**TASK STATEMENT**:
If a line in the data below contains "will", copy it.

-------

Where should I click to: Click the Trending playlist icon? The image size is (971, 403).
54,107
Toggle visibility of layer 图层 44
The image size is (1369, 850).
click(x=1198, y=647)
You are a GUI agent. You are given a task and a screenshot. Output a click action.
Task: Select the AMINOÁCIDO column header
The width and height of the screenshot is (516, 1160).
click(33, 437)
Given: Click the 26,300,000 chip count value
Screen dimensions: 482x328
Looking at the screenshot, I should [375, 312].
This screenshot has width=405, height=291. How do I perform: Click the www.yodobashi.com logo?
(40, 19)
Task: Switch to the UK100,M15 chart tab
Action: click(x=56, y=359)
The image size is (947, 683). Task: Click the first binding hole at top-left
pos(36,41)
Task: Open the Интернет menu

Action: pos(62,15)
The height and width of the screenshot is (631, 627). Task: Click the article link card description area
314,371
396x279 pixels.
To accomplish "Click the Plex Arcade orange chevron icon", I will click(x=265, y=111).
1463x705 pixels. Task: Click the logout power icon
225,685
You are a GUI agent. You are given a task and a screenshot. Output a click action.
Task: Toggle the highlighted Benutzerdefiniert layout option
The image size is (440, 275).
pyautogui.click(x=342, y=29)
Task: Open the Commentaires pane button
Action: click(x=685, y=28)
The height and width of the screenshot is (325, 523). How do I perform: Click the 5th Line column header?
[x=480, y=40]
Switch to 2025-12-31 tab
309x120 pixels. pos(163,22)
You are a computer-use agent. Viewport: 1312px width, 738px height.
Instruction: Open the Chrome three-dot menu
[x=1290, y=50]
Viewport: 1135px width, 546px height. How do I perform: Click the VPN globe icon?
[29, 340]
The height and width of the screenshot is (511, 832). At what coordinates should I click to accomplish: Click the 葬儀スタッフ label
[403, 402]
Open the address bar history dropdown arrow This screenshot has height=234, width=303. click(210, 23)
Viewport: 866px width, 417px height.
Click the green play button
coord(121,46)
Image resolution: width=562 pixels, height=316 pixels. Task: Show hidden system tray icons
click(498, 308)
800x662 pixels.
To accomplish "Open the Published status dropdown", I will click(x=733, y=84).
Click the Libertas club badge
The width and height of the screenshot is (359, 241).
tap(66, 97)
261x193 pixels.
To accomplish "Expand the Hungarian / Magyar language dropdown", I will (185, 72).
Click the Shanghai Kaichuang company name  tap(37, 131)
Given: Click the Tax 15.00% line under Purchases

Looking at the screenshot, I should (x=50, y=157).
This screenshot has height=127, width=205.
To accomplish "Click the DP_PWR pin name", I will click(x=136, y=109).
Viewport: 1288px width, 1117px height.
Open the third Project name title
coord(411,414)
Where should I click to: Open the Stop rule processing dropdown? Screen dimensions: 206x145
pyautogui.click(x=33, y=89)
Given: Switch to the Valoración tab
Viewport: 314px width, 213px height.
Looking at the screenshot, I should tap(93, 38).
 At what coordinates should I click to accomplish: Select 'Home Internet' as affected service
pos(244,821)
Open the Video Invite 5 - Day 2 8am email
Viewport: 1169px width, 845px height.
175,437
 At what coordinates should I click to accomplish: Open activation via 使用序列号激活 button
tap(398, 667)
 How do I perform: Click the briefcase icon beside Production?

-------

**EXERCISE RESPONSE**:
To accomplish "Click the Plex Arcade orange chevron icon", I will click(x=265, y=111).
To accomplish "Open the Published status dropdown", I will click(x=733, y=84).
To accomplish "Expand the Hungarian / Magyar language dropdown", I will (185, 72).
To accomplish "Click the DP_PWR pin name", I will click(x=136, y=109).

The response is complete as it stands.